De multiples raisons, effectivement plus ou moins en rapport avec « la science historique », m’y ont incité, notamment l’attention et la compréhension de la Municipalité et de ses conseils. Ont pu ainsi être « sacrifiées » des affirmations, naguère tenues pour démontrées (alors qu’elles ne le sont pas) et qui auraient permis de présenter aux visiteurs un passé à forte valeur ajoutée, mais d’une valeur assez frelatée au regard des exigences scientifiques. Mais surtout, il a été facilement accepté, parce que facilement compris, qu’on peut s’appuyer sur les énigmes de l’histoire locale pour la valoriser ce qui a permis de proposer au public un récit ouvert qui ne dit pas « voici ce qui fut » mais « voilà ce qui reste ».

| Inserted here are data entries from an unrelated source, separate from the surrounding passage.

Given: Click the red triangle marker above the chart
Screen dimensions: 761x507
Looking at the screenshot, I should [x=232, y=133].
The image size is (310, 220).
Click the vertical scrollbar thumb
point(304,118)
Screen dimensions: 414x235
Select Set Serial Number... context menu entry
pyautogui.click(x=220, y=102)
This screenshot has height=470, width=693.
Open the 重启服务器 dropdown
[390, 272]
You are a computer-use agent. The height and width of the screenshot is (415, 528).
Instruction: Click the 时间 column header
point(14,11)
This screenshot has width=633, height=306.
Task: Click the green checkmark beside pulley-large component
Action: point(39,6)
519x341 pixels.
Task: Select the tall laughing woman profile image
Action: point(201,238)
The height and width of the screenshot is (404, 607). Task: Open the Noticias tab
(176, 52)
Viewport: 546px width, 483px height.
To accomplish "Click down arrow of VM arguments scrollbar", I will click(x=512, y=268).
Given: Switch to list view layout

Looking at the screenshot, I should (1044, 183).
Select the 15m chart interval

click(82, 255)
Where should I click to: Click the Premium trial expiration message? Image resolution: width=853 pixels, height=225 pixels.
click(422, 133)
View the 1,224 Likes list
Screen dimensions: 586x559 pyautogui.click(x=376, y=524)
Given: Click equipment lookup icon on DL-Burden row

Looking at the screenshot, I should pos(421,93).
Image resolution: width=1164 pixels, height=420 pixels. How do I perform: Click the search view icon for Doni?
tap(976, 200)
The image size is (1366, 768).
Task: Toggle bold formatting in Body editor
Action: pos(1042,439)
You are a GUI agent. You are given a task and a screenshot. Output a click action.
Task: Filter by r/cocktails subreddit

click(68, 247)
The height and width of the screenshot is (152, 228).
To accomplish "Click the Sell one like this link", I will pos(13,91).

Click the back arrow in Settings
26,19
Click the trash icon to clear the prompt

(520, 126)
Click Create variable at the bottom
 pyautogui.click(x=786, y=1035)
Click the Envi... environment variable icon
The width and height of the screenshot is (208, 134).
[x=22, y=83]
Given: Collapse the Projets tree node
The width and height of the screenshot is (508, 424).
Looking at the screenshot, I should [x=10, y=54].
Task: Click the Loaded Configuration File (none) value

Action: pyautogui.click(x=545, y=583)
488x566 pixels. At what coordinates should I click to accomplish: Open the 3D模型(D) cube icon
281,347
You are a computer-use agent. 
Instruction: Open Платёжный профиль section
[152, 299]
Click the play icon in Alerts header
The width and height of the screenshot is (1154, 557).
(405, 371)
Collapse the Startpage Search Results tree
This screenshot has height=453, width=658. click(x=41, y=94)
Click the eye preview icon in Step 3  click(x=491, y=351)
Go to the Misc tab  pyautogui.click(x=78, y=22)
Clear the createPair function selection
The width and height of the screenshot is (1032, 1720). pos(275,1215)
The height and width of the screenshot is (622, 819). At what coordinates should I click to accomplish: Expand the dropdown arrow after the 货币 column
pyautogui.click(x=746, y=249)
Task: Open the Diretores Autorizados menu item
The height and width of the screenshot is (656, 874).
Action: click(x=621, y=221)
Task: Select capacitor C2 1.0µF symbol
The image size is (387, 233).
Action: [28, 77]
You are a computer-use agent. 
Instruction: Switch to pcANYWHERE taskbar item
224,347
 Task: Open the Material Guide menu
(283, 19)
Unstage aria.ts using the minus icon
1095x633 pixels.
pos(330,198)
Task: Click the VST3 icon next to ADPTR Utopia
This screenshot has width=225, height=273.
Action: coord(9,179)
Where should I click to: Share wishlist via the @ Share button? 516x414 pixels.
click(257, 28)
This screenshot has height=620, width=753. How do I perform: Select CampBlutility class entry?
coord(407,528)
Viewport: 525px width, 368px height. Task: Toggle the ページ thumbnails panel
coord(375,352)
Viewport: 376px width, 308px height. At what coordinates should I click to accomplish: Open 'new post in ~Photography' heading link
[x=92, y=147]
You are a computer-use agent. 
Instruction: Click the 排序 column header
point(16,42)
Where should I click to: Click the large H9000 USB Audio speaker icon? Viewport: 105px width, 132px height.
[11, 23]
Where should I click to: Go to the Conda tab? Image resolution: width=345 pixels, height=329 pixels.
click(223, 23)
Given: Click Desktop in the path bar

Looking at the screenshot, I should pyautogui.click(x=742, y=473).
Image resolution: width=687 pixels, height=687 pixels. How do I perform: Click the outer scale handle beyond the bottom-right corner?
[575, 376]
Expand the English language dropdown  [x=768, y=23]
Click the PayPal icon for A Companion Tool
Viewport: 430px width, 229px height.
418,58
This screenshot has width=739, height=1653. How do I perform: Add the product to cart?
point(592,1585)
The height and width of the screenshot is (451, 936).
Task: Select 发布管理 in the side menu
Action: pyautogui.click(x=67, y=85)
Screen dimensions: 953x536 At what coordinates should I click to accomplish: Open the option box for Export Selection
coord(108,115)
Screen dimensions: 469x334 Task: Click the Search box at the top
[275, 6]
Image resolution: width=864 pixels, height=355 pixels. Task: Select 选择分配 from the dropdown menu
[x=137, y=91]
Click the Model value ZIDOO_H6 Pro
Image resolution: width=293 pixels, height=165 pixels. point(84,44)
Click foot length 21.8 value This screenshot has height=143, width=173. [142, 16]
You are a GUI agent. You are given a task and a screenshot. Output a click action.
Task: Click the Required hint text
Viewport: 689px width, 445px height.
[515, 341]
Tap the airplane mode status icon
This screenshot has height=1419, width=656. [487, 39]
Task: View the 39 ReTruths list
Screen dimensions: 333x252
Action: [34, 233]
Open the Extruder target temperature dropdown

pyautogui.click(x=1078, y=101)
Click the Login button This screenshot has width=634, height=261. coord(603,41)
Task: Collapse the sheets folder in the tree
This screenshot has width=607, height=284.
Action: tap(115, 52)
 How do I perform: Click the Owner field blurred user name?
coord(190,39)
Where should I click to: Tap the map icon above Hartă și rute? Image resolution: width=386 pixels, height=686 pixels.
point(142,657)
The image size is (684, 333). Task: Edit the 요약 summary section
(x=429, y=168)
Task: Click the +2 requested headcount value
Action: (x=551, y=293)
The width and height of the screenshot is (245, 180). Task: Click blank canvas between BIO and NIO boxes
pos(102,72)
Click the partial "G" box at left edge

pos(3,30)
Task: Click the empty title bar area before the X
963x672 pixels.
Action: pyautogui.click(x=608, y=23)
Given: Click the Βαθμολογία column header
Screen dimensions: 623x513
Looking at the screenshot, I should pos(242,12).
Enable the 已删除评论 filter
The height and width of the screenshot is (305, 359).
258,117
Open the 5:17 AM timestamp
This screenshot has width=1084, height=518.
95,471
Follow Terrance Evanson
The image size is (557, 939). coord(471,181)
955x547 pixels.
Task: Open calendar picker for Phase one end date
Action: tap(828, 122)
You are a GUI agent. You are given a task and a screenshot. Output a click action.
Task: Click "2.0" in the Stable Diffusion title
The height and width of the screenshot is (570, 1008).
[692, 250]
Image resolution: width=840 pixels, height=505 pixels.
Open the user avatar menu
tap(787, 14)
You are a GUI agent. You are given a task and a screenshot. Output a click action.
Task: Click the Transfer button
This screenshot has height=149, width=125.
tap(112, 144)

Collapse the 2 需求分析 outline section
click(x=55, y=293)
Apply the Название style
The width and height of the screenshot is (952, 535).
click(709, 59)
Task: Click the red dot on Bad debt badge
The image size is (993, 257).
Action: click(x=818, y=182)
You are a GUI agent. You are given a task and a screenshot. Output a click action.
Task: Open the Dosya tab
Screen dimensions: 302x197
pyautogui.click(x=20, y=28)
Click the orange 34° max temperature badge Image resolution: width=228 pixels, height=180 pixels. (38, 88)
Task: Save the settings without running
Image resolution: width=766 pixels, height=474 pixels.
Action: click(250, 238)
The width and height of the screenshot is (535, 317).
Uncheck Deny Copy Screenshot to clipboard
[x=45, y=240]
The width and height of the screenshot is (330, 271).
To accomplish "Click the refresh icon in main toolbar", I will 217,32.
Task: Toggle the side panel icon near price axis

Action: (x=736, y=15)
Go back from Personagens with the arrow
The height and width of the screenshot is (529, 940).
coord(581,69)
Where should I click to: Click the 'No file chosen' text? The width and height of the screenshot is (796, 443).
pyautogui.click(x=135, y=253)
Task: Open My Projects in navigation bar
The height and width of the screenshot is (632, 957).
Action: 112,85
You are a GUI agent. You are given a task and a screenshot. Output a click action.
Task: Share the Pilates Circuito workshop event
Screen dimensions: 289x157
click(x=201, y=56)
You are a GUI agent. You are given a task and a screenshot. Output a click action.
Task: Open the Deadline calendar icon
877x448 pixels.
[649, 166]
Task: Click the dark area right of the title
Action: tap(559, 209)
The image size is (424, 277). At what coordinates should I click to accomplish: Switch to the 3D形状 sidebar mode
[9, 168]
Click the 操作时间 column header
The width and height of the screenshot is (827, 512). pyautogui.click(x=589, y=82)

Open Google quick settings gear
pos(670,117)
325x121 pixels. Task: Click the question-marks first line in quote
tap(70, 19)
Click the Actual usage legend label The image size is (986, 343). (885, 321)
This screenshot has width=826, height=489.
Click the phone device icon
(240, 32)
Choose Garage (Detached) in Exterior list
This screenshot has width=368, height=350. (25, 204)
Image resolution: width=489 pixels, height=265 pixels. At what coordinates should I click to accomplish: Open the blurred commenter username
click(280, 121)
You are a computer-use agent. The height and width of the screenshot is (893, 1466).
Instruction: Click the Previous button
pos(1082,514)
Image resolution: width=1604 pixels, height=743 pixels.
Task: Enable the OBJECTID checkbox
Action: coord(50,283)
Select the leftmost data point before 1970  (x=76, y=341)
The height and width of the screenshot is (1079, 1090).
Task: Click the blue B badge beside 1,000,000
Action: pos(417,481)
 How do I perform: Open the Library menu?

Cela dit – et il est sans doute impossible qu’il en aille autrement – j’ai éprouvé, au moment de donner mon accord, un agacement certain devant les dernières tentatives, assez efficaces, pour tirer le travail loin de l’histoire « scientifique » vers la promotion très commerciale (sous couvert parfois d’esthétisme ou de moralité) de certains produits locaux tels que le vignoble ou les visions passéistes du passé. Un exemple : j’avais proposé pour les panneaux de la signalétique un texte qui aurait permis d’attirer, sans insistance, l’attention des visiteurs sur le fait que « le château de la Motte », tel qu’on peut le voir actuellement, ne peut pas être dans le droit fil de ce qu’il fut peut-être à la Renaissance, puisqu’à la fin du dix-neuvième siècle, par manque d’entretien (et non à la suite de quelque attaque bien héroïque), il avait été abandonné par ses propriétaires qui avait fait construire une résidence annexe à proximité. Or, le manque d’entretien en question a été ressenti comme une sorte de jugement méprisant sur la gestion des propriétaires de l’époque ! Je n’exclus pas du tout que ce ressentiment soit sincère, mais, outre que je ne vois pas comment un texte du vingt-et-unième siècle peut atteindre des personnes vivant il y a un siècle et demi, je trouve particulièrement vide de sens le concept de « propriétaires du château » : ceux d’aujourd’hui ne sont en rien responsables, ni comptables, ni gratifiables des faits et gestes de leurs prédécesseurs successifs. La valeur marchande du château risque-t-elle d’en souffrir ?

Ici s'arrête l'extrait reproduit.